From the records below, please repeat exactly the line that has "Image resolution: width=460", the line that has "Choose Ignore all", and every line between them, and nothing else.

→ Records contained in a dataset
• • •
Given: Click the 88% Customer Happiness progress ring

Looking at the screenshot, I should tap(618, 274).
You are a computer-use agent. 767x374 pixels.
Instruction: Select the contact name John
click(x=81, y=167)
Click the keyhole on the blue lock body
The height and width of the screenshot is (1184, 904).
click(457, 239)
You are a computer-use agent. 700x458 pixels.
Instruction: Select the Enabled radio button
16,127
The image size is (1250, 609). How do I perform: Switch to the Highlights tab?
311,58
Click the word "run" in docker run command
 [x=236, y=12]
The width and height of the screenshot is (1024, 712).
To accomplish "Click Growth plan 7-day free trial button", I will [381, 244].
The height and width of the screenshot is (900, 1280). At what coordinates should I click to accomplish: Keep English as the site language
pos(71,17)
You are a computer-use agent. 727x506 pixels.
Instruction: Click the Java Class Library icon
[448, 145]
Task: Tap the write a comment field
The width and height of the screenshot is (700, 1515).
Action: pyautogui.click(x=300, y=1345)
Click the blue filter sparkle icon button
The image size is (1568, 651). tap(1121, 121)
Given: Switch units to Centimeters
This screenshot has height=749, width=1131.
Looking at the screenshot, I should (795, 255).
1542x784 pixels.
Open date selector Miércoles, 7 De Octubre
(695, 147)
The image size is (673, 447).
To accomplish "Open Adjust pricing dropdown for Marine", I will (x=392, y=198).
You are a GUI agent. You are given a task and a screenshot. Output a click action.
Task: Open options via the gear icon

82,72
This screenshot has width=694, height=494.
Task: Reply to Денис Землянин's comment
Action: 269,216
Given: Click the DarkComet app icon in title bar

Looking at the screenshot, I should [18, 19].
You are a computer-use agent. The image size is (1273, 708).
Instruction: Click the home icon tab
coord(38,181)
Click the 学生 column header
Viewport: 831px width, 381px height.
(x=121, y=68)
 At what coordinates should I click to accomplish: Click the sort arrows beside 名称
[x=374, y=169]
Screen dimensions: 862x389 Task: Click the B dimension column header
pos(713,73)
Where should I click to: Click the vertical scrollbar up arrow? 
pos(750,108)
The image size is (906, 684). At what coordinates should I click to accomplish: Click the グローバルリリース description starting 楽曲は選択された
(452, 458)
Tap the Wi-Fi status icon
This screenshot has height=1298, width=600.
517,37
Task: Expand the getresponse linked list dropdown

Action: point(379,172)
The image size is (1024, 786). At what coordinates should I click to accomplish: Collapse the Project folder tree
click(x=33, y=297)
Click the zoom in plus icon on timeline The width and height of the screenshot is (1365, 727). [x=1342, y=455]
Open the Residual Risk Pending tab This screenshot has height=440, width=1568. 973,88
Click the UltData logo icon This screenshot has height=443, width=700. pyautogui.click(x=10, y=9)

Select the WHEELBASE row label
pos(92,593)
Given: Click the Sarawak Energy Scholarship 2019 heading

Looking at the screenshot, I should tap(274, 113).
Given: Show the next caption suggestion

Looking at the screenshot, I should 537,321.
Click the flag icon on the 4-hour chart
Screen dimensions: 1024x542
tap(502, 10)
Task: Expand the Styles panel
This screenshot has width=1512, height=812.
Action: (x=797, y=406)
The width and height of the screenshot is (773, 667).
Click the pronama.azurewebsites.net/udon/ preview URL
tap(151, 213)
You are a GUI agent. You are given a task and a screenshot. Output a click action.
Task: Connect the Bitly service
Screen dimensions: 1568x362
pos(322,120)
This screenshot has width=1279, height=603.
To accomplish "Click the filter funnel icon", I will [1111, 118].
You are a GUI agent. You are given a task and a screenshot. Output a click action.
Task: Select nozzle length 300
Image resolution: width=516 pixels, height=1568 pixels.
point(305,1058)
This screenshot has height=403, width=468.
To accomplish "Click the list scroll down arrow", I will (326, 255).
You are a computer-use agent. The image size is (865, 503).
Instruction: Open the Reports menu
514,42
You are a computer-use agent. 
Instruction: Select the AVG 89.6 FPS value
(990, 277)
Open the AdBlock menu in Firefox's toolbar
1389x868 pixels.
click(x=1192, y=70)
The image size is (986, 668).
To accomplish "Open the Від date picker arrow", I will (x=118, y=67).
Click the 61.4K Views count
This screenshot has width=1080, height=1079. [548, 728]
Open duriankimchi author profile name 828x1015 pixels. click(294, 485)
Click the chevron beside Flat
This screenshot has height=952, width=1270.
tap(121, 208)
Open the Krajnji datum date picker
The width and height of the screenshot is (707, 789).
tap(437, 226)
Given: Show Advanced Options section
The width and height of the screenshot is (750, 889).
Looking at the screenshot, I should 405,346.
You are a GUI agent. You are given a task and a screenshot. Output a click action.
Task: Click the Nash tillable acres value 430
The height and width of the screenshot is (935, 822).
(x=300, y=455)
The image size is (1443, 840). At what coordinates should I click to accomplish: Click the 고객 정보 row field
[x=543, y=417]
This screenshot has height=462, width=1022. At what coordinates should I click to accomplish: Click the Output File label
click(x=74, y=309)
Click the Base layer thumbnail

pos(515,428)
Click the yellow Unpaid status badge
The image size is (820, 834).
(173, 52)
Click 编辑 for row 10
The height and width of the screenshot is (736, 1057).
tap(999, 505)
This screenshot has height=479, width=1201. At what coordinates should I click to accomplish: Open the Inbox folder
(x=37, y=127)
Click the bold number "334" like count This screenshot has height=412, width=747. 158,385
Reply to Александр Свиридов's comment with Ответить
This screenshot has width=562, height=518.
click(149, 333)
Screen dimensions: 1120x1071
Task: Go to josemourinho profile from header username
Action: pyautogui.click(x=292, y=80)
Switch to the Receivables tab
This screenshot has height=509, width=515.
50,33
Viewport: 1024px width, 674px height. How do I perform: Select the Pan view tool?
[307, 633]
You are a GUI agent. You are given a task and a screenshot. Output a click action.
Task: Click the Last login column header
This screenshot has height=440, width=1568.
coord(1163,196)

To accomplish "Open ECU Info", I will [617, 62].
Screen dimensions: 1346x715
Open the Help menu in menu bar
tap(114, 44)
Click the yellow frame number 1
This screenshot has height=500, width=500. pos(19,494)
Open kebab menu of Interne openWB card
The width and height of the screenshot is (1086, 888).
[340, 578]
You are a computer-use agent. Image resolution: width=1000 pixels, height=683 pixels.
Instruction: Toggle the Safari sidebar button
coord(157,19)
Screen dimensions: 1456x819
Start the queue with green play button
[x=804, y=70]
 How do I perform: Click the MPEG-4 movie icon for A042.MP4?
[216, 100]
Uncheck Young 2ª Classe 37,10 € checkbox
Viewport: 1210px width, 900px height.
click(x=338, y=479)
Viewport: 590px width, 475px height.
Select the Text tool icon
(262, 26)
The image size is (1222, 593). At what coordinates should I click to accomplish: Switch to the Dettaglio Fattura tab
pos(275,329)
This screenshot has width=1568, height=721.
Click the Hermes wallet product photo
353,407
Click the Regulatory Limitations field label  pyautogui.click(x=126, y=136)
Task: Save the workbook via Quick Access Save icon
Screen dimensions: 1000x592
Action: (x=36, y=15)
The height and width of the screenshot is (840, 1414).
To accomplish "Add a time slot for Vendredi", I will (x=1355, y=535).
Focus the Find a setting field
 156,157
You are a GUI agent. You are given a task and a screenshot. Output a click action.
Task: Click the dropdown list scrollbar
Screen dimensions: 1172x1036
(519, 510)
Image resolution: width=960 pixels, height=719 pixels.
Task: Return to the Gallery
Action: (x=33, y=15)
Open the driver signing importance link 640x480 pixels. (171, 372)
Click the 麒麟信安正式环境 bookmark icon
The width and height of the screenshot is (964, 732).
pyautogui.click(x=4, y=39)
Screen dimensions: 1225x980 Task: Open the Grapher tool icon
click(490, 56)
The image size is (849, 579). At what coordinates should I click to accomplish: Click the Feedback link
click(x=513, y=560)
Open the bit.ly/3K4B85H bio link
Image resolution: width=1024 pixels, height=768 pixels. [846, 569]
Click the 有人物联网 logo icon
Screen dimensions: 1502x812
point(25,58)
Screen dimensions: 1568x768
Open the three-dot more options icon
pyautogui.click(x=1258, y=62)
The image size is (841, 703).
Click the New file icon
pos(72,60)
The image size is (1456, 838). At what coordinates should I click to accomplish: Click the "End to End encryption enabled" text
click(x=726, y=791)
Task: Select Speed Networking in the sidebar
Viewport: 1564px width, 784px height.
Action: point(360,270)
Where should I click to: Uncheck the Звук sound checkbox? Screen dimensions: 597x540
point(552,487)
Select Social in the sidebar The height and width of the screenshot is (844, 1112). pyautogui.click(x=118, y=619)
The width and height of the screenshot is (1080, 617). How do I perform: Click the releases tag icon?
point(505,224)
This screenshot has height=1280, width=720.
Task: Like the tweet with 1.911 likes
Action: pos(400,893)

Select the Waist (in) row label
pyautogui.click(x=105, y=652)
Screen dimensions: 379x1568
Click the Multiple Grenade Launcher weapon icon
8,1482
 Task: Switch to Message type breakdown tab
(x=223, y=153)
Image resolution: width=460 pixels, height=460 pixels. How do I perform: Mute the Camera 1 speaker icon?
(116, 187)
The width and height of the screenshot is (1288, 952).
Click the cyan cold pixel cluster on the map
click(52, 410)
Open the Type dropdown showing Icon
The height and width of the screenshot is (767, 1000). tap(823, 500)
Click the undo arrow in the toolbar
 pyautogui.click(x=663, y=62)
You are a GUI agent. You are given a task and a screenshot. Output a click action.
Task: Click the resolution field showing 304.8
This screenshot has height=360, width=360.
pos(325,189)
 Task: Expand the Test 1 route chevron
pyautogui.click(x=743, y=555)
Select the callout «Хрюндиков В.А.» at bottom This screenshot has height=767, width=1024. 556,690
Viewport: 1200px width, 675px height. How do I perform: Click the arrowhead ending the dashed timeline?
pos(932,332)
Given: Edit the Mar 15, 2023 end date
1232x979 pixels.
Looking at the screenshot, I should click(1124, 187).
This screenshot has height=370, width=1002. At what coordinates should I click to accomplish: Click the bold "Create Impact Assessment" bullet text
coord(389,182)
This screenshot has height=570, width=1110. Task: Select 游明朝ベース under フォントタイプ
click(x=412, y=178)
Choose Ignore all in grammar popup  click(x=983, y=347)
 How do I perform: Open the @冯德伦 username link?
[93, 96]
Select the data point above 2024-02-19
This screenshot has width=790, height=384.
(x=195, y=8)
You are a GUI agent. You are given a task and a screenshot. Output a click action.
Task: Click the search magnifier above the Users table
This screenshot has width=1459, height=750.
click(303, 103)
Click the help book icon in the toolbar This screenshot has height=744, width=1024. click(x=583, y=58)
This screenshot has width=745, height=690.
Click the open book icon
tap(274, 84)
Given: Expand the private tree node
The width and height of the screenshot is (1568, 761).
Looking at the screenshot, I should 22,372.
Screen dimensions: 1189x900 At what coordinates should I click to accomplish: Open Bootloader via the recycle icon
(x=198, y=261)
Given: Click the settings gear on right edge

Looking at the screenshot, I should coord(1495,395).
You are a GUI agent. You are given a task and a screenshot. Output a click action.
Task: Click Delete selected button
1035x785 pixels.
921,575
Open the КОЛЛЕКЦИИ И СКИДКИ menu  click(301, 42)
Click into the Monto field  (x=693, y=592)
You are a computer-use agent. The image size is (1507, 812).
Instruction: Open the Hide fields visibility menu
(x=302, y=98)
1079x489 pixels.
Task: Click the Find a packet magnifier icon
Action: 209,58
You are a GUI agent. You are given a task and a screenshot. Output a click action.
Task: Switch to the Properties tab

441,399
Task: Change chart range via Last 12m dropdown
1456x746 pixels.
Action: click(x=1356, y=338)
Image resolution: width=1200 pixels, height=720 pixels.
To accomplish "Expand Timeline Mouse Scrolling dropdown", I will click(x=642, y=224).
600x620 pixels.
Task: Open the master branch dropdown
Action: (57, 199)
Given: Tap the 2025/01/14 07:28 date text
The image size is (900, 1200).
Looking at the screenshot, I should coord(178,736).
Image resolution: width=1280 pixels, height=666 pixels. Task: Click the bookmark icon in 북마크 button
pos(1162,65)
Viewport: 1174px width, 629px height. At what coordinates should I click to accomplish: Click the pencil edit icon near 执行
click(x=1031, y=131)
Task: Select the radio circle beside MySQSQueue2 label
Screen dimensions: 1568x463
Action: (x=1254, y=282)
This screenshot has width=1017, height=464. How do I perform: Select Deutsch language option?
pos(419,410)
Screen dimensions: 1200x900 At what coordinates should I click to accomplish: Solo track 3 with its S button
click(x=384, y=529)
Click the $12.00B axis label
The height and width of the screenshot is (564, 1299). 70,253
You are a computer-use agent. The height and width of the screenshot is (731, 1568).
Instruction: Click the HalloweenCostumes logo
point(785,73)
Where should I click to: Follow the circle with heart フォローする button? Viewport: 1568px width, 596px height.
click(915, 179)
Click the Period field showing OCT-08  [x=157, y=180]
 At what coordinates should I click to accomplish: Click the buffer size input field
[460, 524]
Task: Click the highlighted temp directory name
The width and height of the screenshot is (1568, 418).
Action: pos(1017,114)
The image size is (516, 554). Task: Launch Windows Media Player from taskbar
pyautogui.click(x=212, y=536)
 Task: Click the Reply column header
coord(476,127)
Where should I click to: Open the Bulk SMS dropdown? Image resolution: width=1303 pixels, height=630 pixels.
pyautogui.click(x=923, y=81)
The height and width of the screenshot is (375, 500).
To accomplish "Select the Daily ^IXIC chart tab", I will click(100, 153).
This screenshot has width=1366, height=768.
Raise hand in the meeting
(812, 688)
• • •
→ REPLY TO THE TASK
Image resolution: width=460 pixels, height=460 pixels. How do I perform: Mute the Camera 1 speaker icon?
(116, 187)
The width and height of the screenshot is (1288, 952).
Click the cyan cold pixel cluster on the map
click(52, 410)
Open the Type dropdown showing Icon
The height and width of the screenshot is (767, 1000). tap(823, 500)
Click the undo arrow in the toolbar
 pyautogui.click(x=663, y=62)
You are a GUI agent. You are given a task and a screenshot. Output a click action.
Task: Click the resolution field showing 304.8
This screenshot has height=360, width=360.
pos(325,189)
 Task: Expand the Test 1 route chevron
pyautogui.click(x=743, y=555)
Select the callout «Хрюндиков В.А.» at bottom This screenshot has height=767, width=1024. 556,690
Viewport: 1200px width, 675px height. How do I perform: Click the arrowhead ending the dashed timeline?
pos(932,332)
Given: Edit the Mar 15, 2023 end date
1232x979 pixels.
Looking at the screenshot, I should click(1124, 187).
This screenshot has height=370, width=1002. At what coordinates should I click to accomplish: Click the bold "Create Impact Assessment" bullet text
coord(389,182)
This screenshot has height=570, width=1110. Task: Select 游明朝ベース under フォントタイプ
click(x=412, y=178)
Choose Ignore all in grammar popup  click(x=983, y=347)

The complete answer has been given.